Ionic and Aerogel Levothyroxine Formulations with Improved Bioavailability Properties ^†

Thyroid diseases affect a considerable portion of the population, with hypothyroidism being one of the most commonly reported thyroid diseases [1]. Levothyroxine (T4) is clinically used to treat hypothyroidism; however, the narrow therapeutic index of this drug, the need for frequent administration, and the influence of gastrointestinal diseases, foods and other drugs on its absorption represent shortcomings related to the oral administration of T4 [2,3,4,5,6,7,8]. There are several approaches to enhancing the drug solubility and bioavailability, such as particle size reduction, nanosuspension, the use of surfactants, salt formation, and solid dispersion, among others [3]. In this work, an attempt to improve T4 solubility is made through the synthesis of T4 salts based on Ionic Liquids (ILs) and on T4’s dispersion in biocompatible aerogel matrices. ILs based on pharmaceutical drugs (API-ILs) are a class of salts with promising therapeutic properties [4,5,6]. Herein, T4 was used as an anion in combination with choline and 1-ethanol-3-methylimidazolium [C2OHMIM] cations. All compounds were characterized by 1H- and 13C-NMR, FTIR and elemental analysis in order to confirm their structures and purity levels. Aerogels are a special class of nanoporous materials with growing applications in the biomedical and pharmaceutical fields due to their open pore structure and high surface area capable of active adsorption and releasing desired compounds [7]. The use of polysaccharides for the synthesis of aerogel matrices has additional benefits such as biodegradability and biocompatibility, which make them promising drug encapsulation and delivery systems [7]. In this work, composite aerogels based on locust bean gum and κ-carrageenan were used as T4 carriers, and delivery studies were performed allowing for the determination of the drug solubility.

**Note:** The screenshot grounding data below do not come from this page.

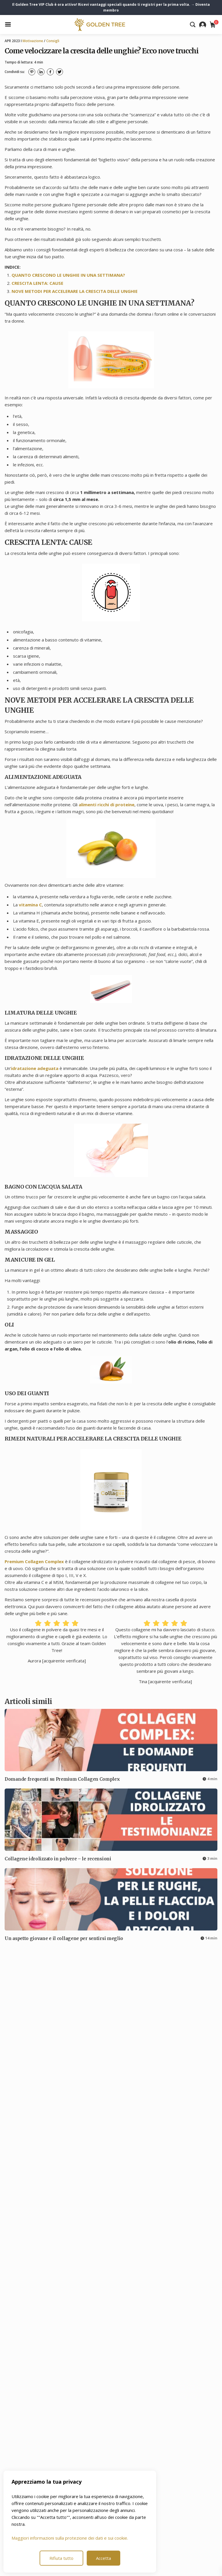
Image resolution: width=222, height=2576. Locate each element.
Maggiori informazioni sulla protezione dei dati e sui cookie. (70, 2538)
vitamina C (30, 905)
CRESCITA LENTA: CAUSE (37, 283)
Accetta (103, 2558)
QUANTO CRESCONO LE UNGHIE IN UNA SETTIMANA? (68, 275)
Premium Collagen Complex (34, 1561)
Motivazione (33, 40)
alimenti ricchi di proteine (106, 804)
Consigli (52, 40)
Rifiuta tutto (61, 2558)
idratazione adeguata (34, 1068)
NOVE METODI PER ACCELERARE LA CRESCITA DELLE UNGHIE (75, 291)
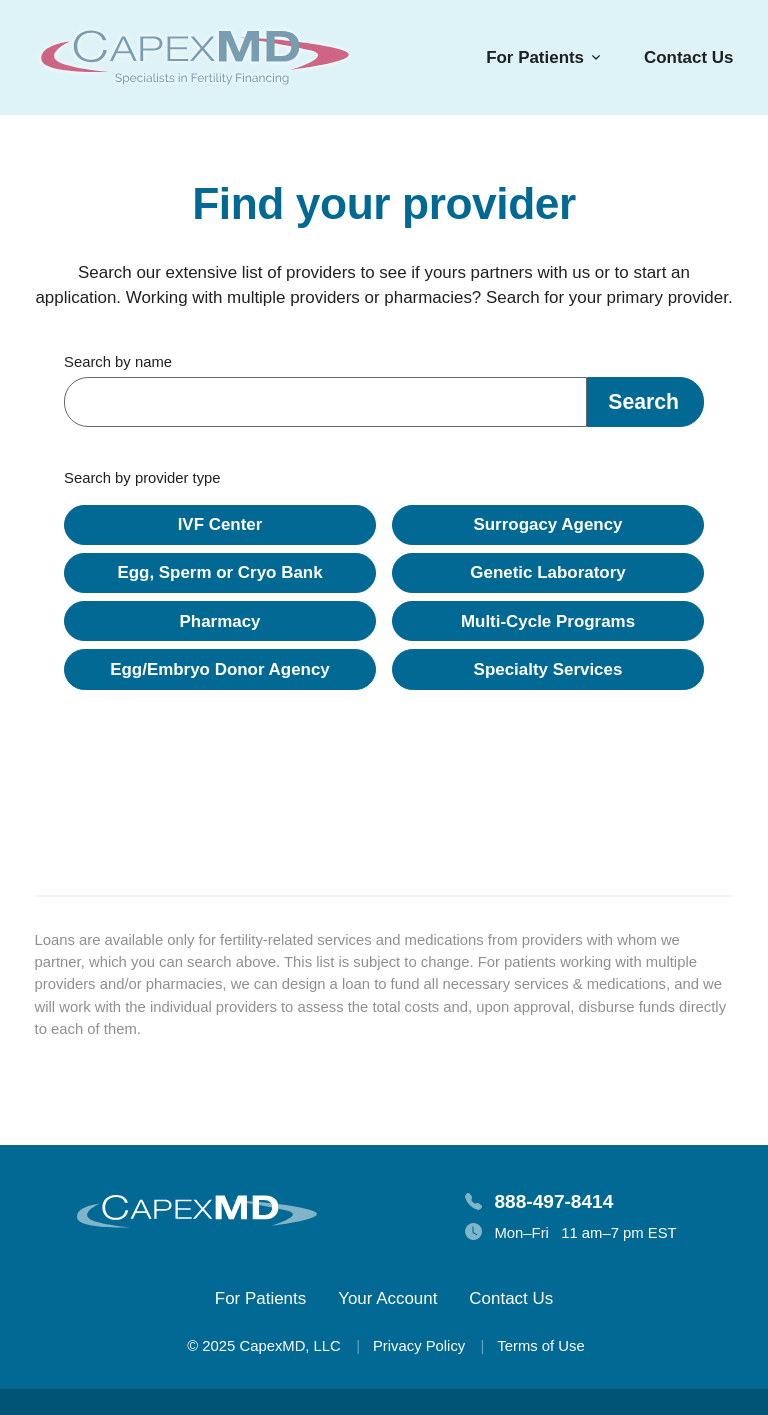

The water and serum solubilities of the prepared T4-ILs were compared with the original T4 drug, as was the thermal analysis, which was carried out through differential scanning calorimetry (DSC) studies. The poorly water-soluble pharmaceutical drug T4 was loaded into the aerogel matrices and the composites were characterized by attenuated total reflectance-Fourier transform infrared spectroscopy (ATR-FTIR) and by DSC; the results were compared with the original T4 drug. Release experiments were performed at physiologic pH using a phosphate buffer solution at pH 7.2.